2) 啟動Producer向Kafka集群發送消息
  輸出：
message send to partition 0, offset: 35 message send to partition 1, offset: 33 message send to partition 0, offset: 36 message send to partition 1, offset: 34 message send to partition 1, offset: 35 message send to partition 0, offset: 37 message send to partition 0, offset: 38 message send to partition 1, offset: 36 message send to partition 1, offset: 37 
3) 登錄SSH將broker0，也就是partition 1的leader kill掉
 
  再次查看Topic狀態：
Topic:test PartitionCount:2 ReplicationFactor:2 Configs:   Topic: test Partition: 0 Leader: 1 Replicas: 1,0 Isr: 1   Topic: test Partition: 1 Leader: 1 Replicas: 0,1 Isr: 1  可以看到，當前parition0和parition1的leader都是broker1了
 
  此時再去看Producer的輸出：
[kafka-producer-network-thread | producer-1] DEBUG org.apache.kafka.common.network.Selector - Connection with /10.0.0.100 disconnected java.net.ConnectException: Connection refused: no further information     at sun.nio.ch.SocketChannelImpl.checkConnect(Native Method)     at sun.nio.ch.SocketChannelImpl.finishConnect(SocketChannelImpl.java:739)     at org.apache.kafka.common.network.PlaintextTransportLayer.finishConnect(PlaintextTransportLayer.java:54)     at org.apache.kafka.common.network.KafkaChannel.finishConnect(KafkaChannel.java:72)     at org.apache.kafka.common.network.Selector.poll(Selector.java:274)     at org.apache.kafka.clients.NetworkClient.poll(NetworkClient.java:256)     at org.apache.kafka.clients.producer.internals.Sender.run(Sender.java:216)     at org.apache.kafka.clients.producer.internals.Sender.run(Sender.java:128)     at java.lang.Thread.run(Thread.java:745)[kafka-producer-network-thread | producer-1] DEBUG org.apache.kafka.clients.Metadata - Updated cluster metadata version 7 to Cluster(nodes = [Node(1, 10.0.0.101, 9092)], partitions = [Partition(topic = test, partition = 1, leader = 1, replicas = [1,], isr = [1,], Partition(topic = test, partition = 0, leader = 1, replicas = [1,], isr = [1,]]) 

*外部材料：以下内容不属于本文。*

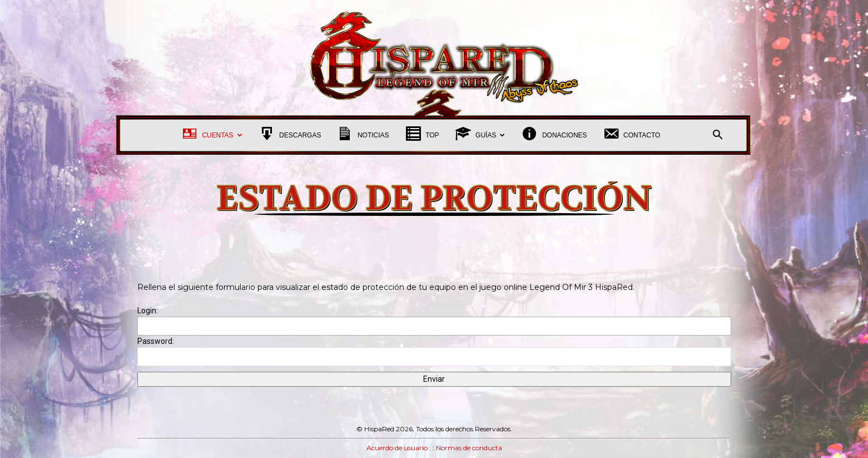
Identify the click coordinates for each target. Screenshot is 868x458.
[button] (718, 136)
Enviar (434, 379)
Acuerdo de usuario (397, 447)
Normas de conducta (469, 447)
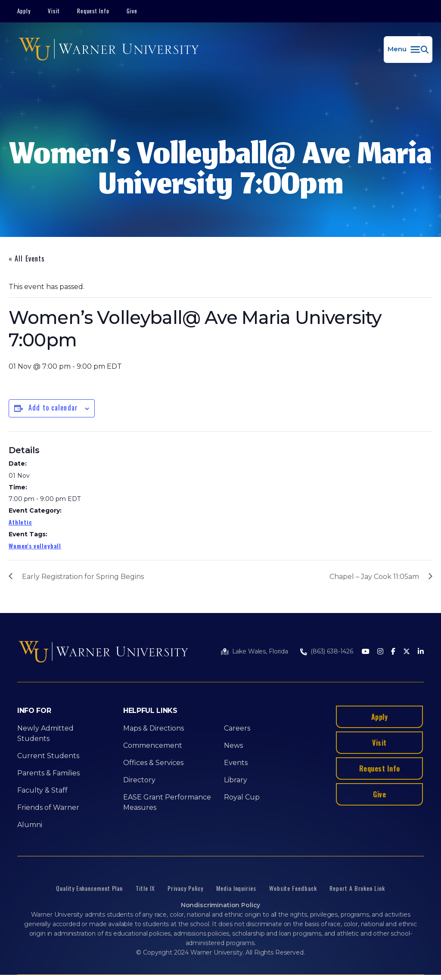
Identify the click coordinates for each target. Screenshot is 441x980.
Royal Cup (242, 797)
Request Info (93, 11)
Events (236, 762)
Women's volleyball (35, 545)
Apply (24, 11)
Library (236, 780)
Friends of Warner (48, 807)
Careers (237, 728)
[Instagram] (380, 652)
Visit (54, 11)
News (233, 745)
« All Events (27, 258)
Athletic (20, 522)
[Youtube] (366, 652)
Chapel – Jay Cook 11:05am (374, 576)
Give (132, 11)
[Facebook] (393, 652)
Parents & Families (48, 773)
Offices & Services (153, 762)
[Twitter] (407, 652)
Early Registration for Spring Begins (83, 576)
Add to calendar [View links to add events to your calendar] (53, 408)
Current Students (48, 756)
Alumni (30, 824)
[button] (408, 50)
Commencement (152, 745)
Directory (139, 780)
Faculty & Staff (42, 790)
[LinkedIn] (421, 652)
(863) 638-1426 (332, 651)
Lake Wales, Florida (260, 651)
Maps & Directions (153, 728)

  能看到Producer端的DEBUG日志顯示與broker0的鏈接斷開了，此時Kafka立刻開始更新集群metadata，更新后的metadata表示broker1現在是兩個partition的leader，Producer進程很快就恢復繼續運行，沒有漏發任何消息，能夠看出Kafka集群的故障切換機制還是很厲害的
 
4) 我們再把broker0啟動起來
bin/kafka-server-start.sh -daemon config/server.properties   然后再次檢查Topic狀態：
Topic:test PartitionCount:2 ReplicationFactor:2 Configs:    Topic: test Partition: 0 Leader: 1 Replicas: 1,0 Isr: 1,0    Topic: test Partition: 1 Leader: 1 Replicas: 0,1 Isr: 1,0  我們看到，broker0啟動起來了，并且已經是in-sync狀態（注意Isr從1變成了1,0），但此時兩個partition的leader還都是 broker1，也就是說當前broker1會承載所有的發送和拉取請求。這顯然是不行的，我們要讓集群恢復到負載均衡的狀態。

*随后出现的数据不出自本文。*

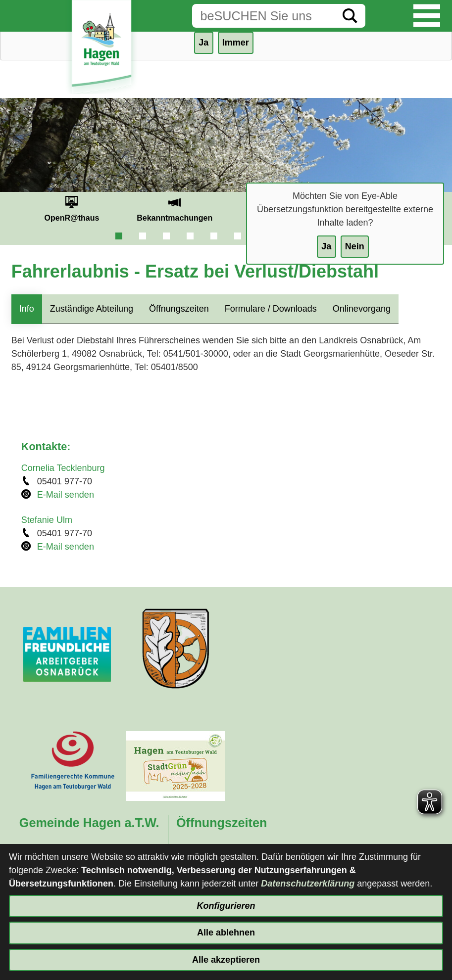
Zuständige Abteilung (92, 309)
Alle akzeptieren (226, 960)
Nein (354, 246)
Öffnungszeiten (179, 309)
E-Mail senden (65, 495)
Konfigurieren (226, 906)
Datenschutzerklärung (307, 884)
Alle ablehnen (226, 933)
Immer (236, 43)
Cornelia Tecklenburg (63, 468)
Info (27, 309)
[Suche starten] (350, 16)
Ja (326, 246)
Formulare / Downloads (271, 309)
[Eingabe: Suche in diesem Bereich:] (263, 16)
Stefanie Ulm (47, 520)
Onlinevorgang (361, 309)
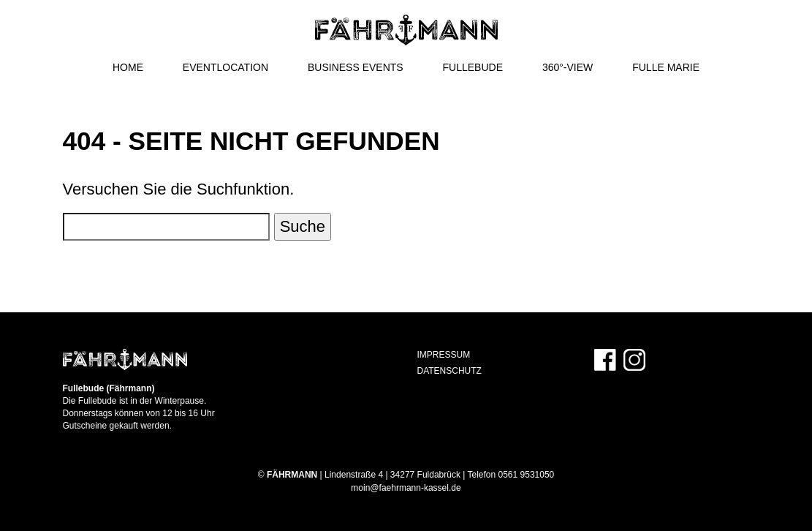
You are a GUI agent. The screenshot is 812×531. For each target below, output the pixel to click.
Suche (303, 226)
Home (128, 67)
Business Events (355, 67)
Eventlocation (225, 67)
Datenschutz (449, 371)
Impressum (444, 355)
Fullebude (473, 67)
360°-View (567, 67)
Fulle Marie (666, 67)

  這時候，需要使用Kafka的選舉工具觸發一次選舉：
bin/kafka-preferred-replica-election.sh --zookeeper 10.0.0.100:2181,10.0.0.101:2181,10.0.0.102:2181  選舉完成后，再次查看Topic狀態：
Topic:test PartitionCount:2 ReplicationFactor:2 Configs:    Topic: test Partition: 0 Leader: 1 Replicas: 1,0 Isr: 1,0    Topic: test Partition: 1 Leader: 0 Replicas: 0,1 Isr: 1,0  可以看到，集群重新回到了broker0掛掉之前的狀態
  但此時，Producer端產生了異常：
org.apache.kafka.common.errors.NotLeaderForPartitionException: This server is not the leader for that topic-partition.  原因是Producer端在嘗試向broker1的parition0發送消息時，partition0的leader已經切換成了broker0，所以消息發送失敗。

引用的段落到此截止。